This is exactly the same as caring for our health and well-being. Despite so much of literature, public awareness campaigns, free-yoga classes, how many of us are really keen to consistently exercise to remain healthy and fit? We all now the dire consequences of not regularly exercising!
Business continuity management exercising and testing to validate the plans and arrangements is the same. Those organisations who systematically schedule exercising and testing, can soon find out the weaknesses in the plans or other continuity arrangements. It will help them to better align the arrangements for effective and efficient incident response and recovery. It will help to ensure that all dependencies including IT can work in a harmonised manner and the credibility of the business continuity plans can be established. The response and recovery roles/responsibilities/authorities become clear with better awareness.
Another valuable benefit in exercising and testing is that it provides critical hands-on exposure and training for those responsible for business continuity or crisis management. It helps to understand as to how the organisation responds or recovers from incidents, when the primary person responsible is unavailable.
Repeated and frequent exercising and testing is the key reach higher levels of reliability and operational excellence. As the famous Greek philosopher and thinker, Aristotle said, “We are what we repeatedly do. Excellence, is not an act, but a habit.”
Blind spot #8: Critical suppliers and outsourcing partners not included in the business continuity plan
Frequently, I have seen business continuity plans and arrangements are only inward focussed and the vendors or suppliers are not incorporated into planning. In a world on inter-connectivity, practically every organisation or business focusses only on what they are good at also called core-competencies, and other processes or activities are outsourced. Outsourcing, is the use of a third-party to perform some process or activity or supply a product or a service on a continuing basis
For example, many banks outsource activities such as, IT application development, contact centre activity, ATM cash collection and replenishment, etc. to external parties.

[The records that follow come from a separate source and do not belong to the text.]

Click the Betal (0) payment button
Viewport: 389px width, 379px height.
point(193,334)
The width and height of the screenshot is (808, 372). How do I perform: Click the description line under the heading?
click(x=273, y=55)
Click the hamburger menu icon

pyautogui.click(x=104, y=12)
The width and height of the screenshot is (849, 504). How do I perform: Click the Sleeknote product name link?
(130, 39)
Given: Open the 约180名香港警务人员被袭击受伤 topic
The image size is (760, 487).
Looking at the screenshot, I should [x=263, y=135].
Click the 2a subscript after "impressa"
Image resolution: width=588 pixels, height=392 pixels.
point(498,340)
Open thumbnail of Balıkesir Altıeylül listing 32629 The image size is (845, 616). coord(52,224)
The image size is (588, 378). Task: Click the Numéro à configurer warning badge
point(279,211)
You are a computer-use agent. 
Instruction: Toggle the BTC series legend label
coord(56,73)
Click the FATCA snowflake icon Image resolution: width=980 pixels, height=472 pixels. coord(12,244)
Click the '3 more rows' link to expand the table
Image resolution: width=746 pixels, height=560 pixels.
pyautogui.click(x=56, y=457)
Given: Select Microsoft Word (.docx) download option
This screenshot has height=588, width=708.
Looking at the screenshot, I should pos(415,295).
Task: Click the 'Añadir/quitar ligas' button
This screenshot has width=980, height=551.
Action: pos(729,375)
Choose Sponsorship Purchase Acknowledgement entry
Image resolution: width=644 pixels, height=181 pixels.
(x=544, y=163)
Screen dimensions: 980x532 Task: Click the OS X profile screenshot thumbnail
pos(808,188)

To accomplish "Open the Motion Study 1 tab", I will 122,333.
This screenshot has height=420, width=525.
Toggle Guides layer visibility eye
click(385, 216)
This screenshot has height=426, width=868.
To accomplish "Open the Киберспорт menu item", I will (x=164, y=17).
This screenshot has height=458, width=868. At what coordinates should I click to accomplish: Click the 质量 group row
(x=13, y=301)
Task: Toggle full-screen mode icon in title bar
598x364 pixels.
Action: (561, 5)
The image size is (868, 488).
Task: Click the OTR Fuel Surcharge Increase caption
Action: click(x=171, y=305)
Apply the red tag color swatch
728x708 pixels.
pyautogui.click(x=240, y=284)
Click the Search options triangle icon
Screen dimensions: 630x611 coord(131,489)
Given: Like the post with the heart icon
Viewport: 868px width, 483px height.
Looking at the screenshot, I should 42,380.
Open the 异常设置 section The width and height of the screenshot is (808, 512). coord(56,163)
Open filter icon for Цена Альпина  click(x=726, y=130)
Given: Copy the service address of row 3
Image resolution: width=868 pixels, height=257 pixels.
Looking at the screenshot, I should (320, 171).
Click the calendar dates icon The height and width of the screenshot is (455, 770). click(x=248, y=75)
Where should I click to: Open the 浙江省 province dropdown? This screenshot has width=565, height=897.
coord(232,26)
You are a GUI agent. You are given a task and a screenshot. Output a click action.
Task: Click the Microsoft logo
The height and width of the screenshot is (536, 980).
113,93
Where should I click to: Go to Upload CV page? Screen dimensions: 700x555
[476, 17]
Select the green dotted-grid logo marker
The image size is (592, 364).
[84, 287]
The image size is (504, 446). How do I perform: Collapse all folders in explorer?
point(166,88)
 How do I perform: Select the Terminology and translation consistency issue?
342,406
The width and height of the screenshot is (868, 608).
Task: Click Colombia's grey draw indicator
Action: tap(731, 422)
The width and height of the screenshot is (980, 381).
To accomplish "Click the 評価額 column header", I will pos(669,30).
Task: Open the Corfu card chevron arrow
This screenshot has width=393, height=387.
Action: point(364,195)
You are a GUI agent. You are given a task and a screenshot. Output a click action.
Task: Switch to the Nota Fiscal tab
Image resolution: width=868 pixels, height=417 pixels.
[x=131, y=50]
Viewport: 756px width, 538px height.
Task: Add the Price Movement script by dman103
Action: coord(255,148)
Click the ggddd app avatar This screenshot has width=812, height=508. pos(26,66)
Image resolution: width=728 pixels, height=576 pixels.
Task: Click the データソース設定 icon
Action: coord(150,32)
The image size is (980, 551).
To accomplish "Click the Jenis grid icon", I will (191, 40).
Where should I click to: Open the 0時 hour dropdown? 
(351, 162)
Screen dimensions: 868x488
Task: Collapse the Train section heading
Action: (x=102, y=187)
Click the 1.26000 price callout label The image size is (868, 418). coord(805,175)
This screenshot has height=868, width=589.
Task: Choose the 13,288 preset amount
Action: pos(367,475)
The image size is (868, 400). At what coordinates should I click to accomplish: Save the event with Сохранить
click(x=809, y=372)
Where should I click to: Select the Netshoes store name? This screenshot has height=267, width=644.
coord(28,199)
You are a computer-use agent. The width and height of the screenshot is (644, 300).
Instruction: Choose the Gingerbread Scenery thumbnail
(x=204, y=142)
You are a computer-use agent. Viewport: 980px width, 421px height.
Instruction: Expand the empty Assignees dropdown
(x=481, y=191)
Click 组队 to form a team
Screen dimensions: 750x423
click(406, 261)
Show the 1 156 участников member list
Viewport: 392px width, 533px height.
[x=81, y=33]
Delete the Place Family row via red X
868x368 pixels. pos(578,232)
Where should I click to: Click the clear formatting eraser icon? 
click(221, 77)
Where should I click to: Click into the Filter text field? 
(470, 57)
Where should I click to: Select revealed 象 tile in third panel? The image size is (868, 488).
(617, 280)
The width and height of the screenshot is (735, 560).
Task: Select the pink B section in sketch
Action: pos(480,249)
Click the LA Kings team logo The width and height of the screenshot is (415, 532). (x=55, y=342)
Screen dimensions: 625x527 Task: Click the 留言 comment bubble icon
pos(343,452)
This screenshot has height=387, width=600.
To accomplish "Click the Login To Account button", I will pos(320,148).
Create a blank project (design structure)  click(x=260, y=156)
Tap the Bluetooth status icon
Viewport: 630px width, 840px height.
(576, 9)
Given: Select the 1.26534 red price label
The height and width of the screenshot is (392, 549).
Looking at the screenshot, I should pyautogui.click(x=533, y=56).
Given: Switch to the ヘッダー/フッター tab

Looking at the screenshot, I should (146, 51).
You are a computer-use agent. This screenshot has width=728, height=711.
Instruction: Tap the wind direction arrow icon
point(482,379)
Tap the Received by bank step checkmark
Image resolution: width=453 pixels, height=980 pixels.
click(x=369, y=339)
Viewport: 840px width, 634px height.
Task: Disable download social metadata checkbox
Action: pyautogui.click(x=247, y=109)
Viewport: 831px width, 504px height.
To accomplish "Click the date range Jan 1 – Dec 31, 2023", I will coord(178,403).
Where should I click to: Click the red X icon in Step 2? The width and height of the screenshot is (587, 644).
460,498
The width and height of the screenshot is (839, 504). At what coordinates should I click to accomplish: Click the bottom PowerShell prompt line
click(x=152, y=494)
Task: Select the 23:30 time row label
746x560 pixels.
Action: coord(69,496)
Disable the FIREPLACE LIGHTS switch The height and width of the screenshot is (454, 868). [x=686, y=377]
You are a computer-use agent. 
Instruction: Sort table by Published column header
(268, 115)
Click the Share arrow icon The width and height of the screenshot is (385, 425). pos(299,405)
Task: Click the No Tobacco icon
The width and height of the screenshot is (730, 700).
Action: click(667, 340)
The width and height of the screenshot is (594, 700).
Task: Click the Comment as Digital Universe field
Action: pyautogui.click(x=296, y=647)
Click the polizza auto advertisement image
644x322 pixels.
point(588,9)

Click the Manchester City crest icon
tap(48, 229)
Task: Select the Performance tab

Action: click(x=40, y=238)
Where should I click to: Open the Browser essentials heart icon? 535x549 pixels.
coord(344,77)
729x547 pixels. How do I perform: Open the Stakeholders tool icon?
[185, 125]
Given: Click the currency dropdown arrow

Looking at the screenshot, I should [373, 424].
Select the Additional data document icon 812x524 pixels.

Other organisations also commonly outsource less strategic processes such as pay-roll, logistics and warehousing, physical security services, housekeeping and janitorial services, etc. It makes sense to the business due its cost-benefit ratio and focus on the delivery of their key products and services. However, any disruption or outage of the outsourced services will have a chain reaction and could even impact the mission-critical business processes, thus affecting the customer services. The damage will not only be financial but more importantly, the reputational harm.
Therefore, the service level agreements must be carefully calibrated to ensure uninterrupted supply of services and the organisation is not impacted due to issues at the service provider or suppliers end. The good practice is to have a summary of vendor details and service delivery timelines in the organisation’s business continuity plan document.
Conclusion
Effective business continuity management is establishing governance principles and policies for protecting key products and services and to remain resilient when disruption or disaster happen. They should be well documented with least jargon, giving emphasis to all of the above blind-spots, and the documents should be regularly updated.
The business continuity policy should be shared with every staff member and a culture of business resilience should be built. These proven and tested actions could help in preventing organisations, ‘sleep walking’ into unwarranted crisis, disruptions or disaster.
(The writer, MBA, AFBCI, CISA, CGEIT, MIoD, Managing Director – ContinuityNZ Ltd., is an international expert in business continuity and information security. He will be in Sri Lanka shortly to conduct two training workshops on business continuity and an accredited Information Security – Lead Auditor course – ISO 27001. He can be contacted on [email protected])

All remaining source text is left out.